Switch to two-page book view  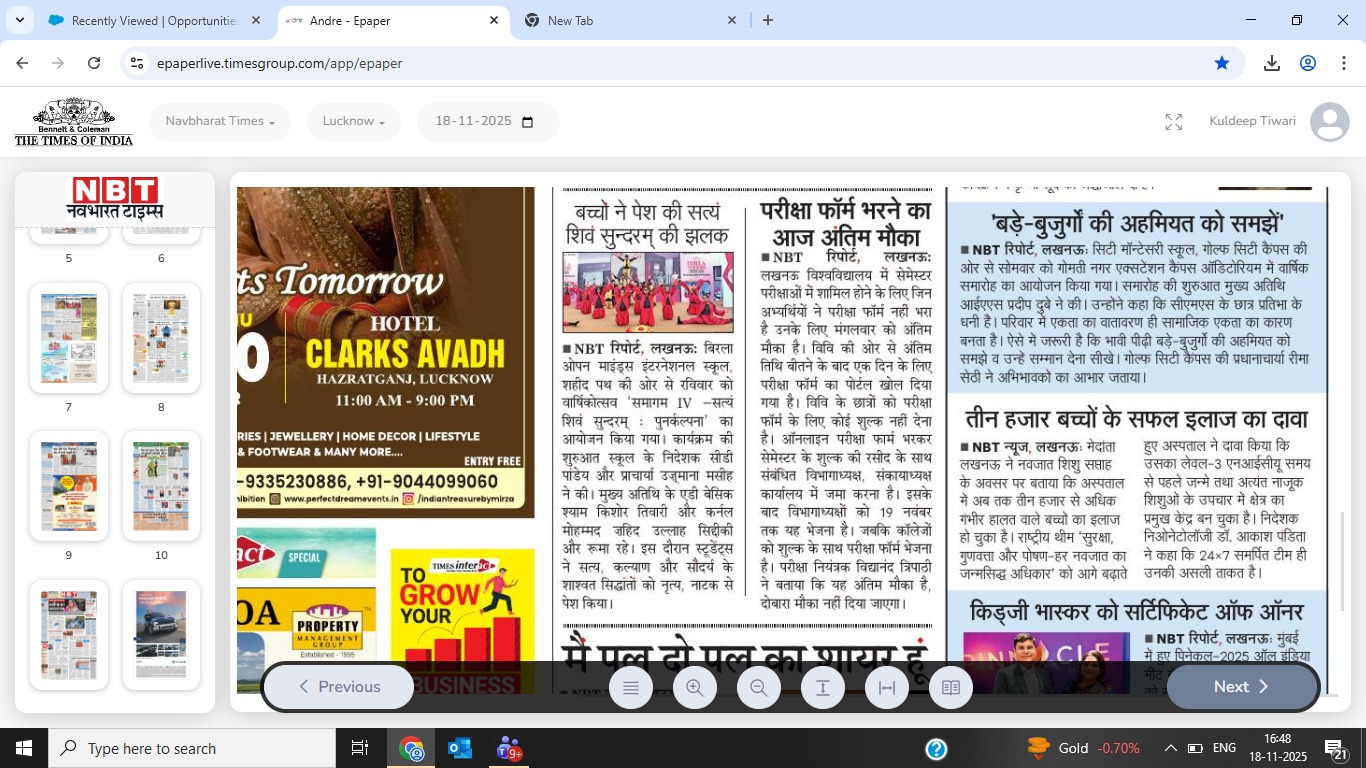pyautogui.click(x=951, y=688)
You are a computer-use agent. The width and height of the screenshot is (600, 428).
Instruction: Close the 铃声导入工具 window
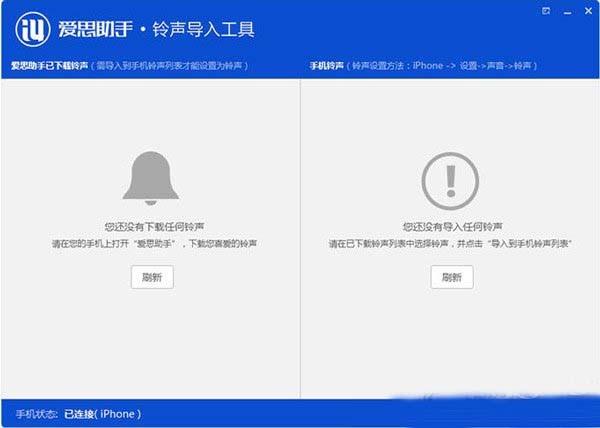pos(589,11)
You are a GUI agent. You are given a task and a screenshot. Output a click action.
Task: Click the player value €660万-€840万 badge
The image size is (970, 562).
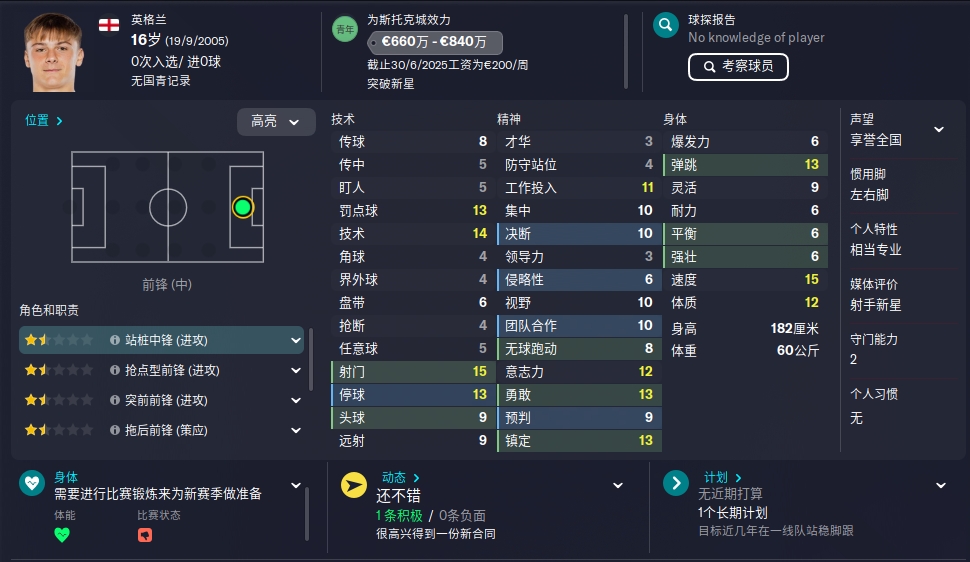(x=434, y=42)
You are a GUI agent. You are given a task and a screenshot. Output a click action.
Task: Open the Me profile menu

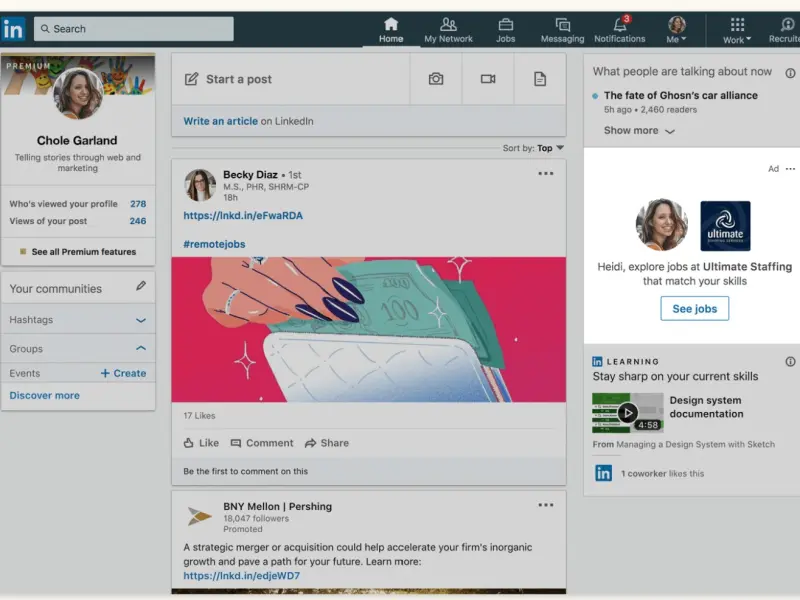[677, 28]
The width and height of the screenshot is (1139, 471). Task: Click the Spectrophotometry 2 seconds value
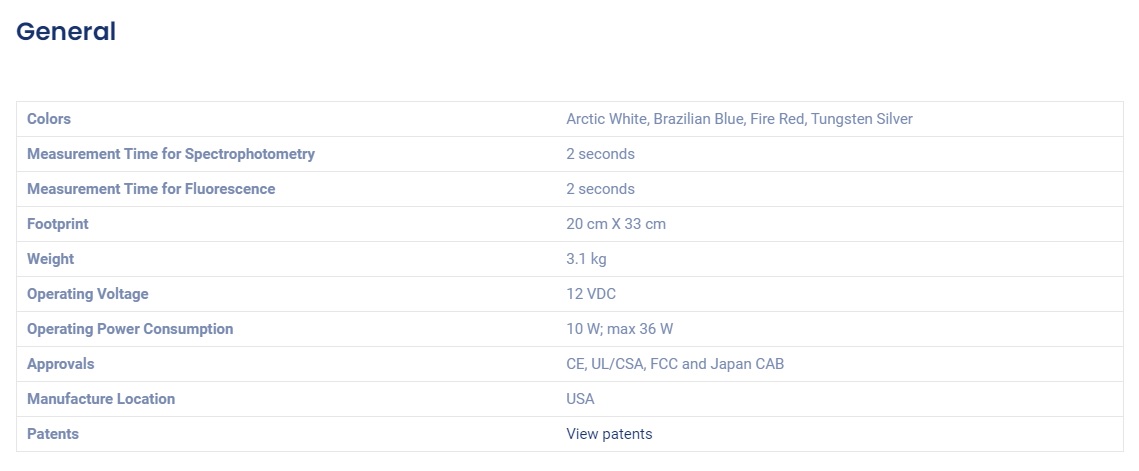click(x=600, y=154)
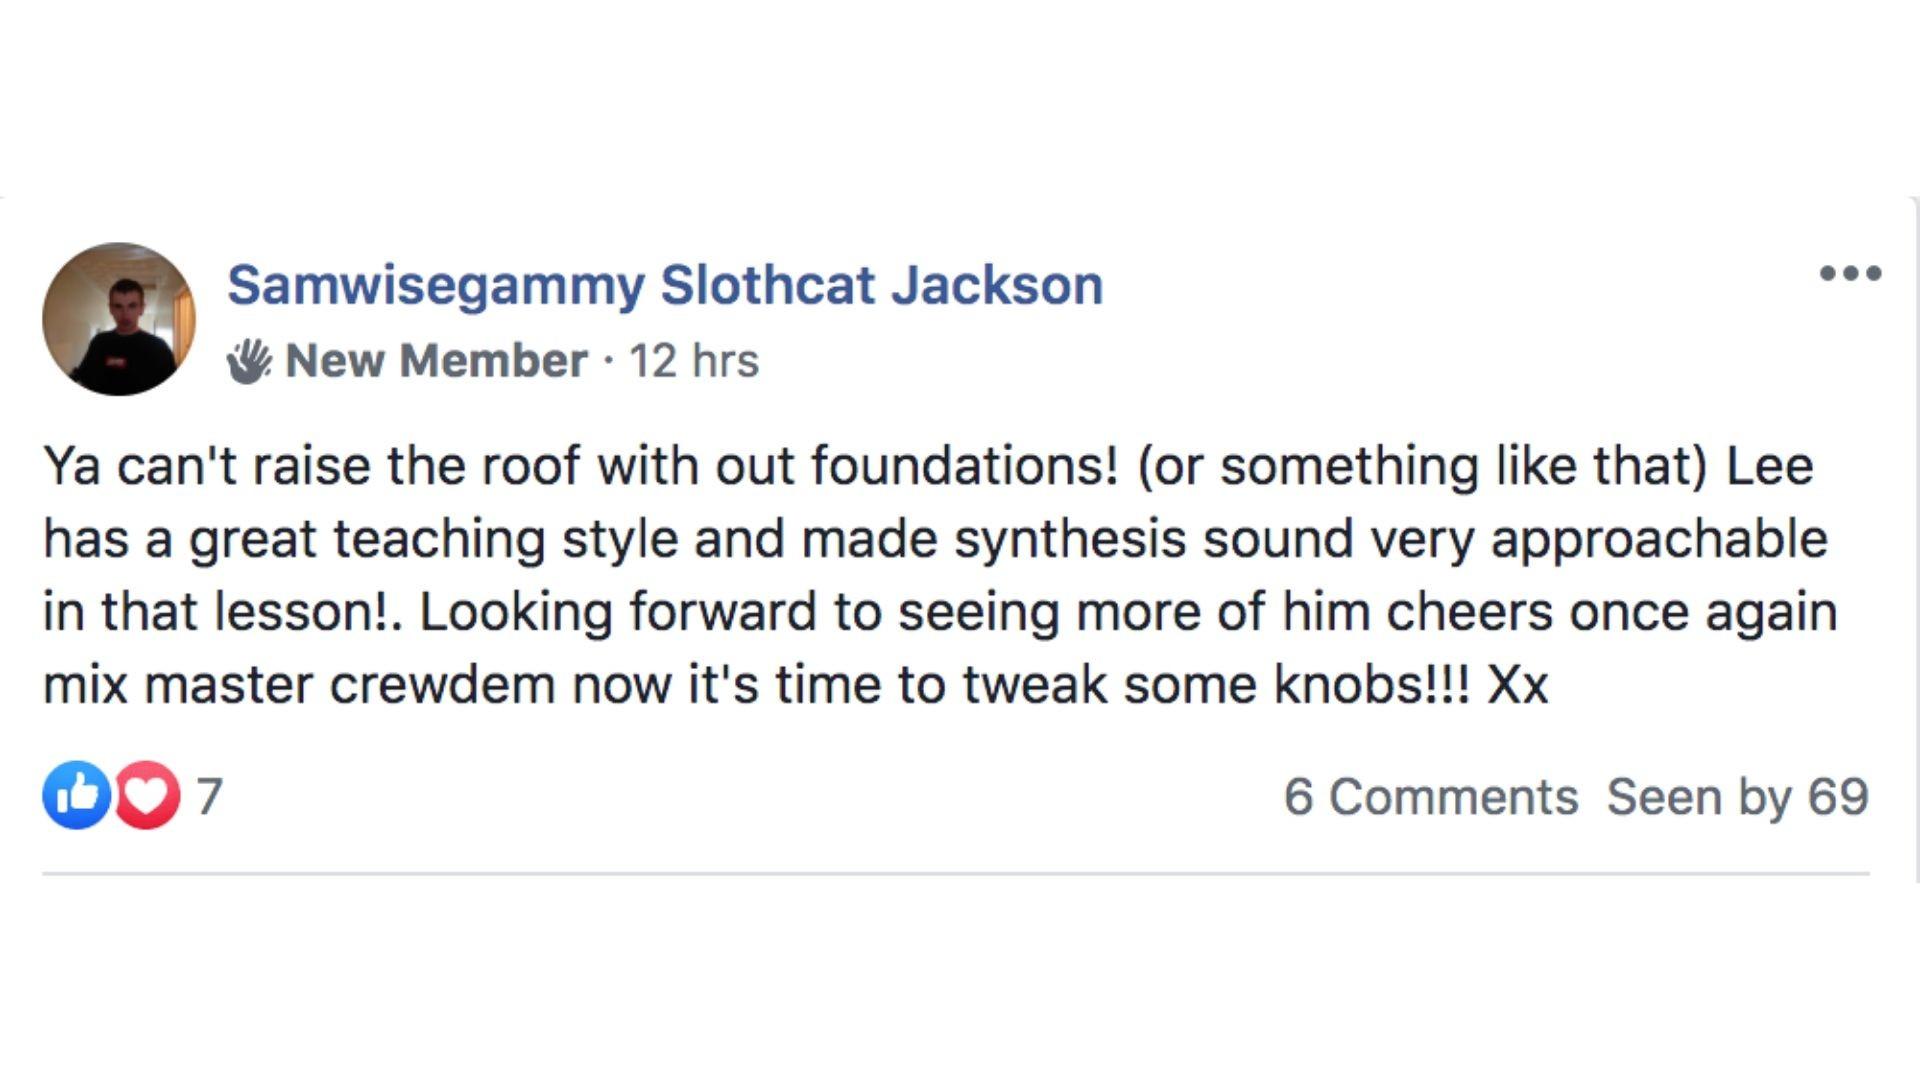Screen dimensions: 1920x1080
Task: Open the Samwisegammy Slothcat Jackson profile link
Action: click(665, 285)
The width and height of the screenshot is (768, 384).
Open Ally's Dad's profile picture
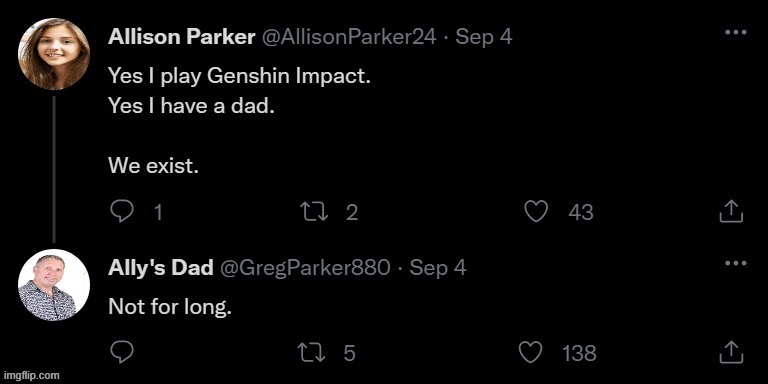pyautogui.click(x=54, y=285)
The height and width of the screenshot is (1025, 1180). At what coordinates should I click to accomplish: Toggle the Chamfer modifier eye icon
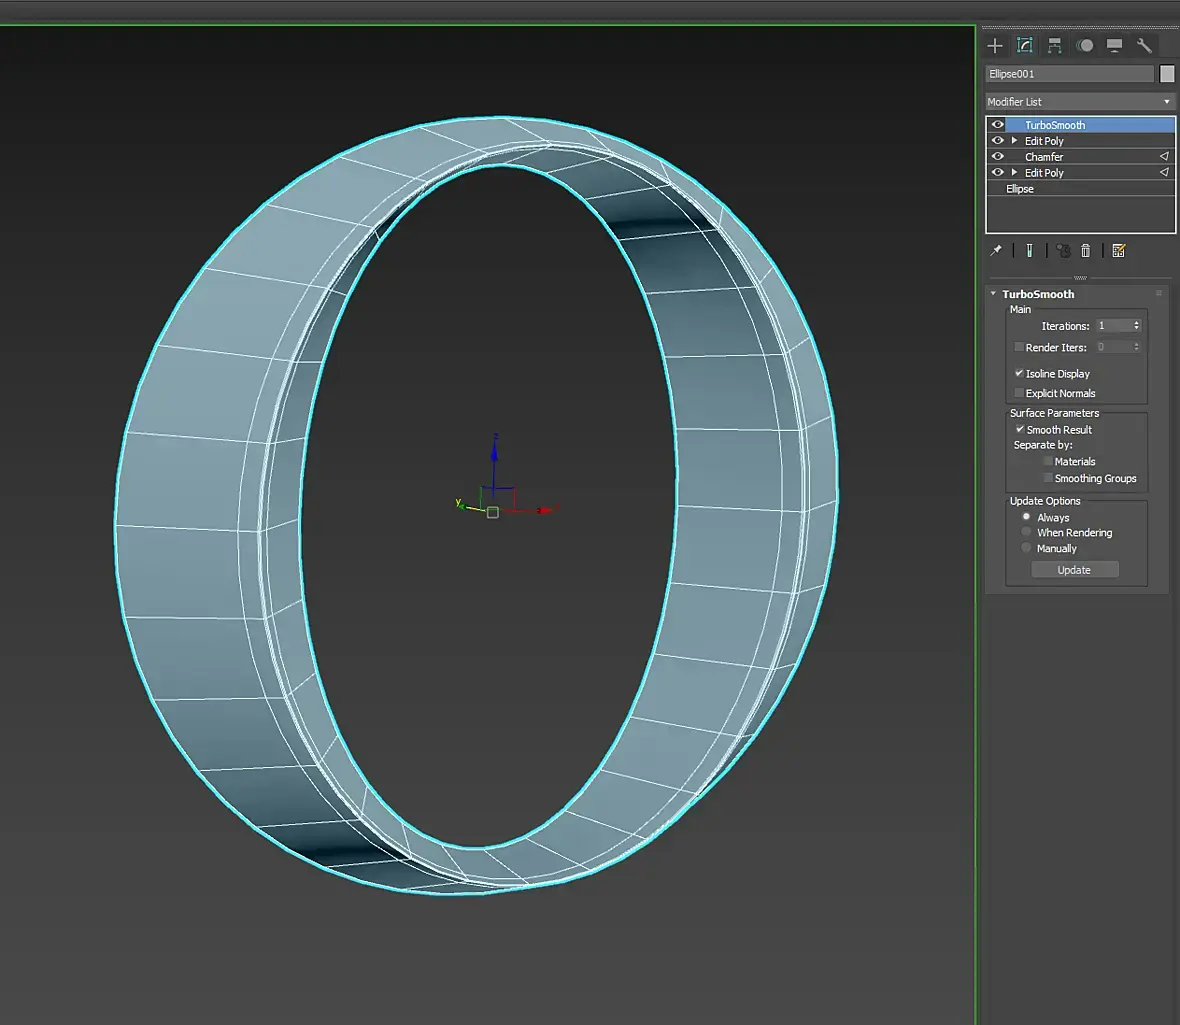point(997,157)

..............................

Find the line with "The width and height of the screenshot is (1139, 471)." in the data above, and from there retype each line exactly through the line with "The width and height of the screenshot is (768, 384).", skipping the pictures along the way.

The width and height of the screenshot is (1139, 471). Task: Click the Spectrophotometry 2 seconds value
click(x=600, y=154)
Screen dimensions: 1920x1080
Task: Open the Samwisegammy Slothcat Jackson profile link
Action: click(665, 285)
The width and height of the screenshot is (768, 384).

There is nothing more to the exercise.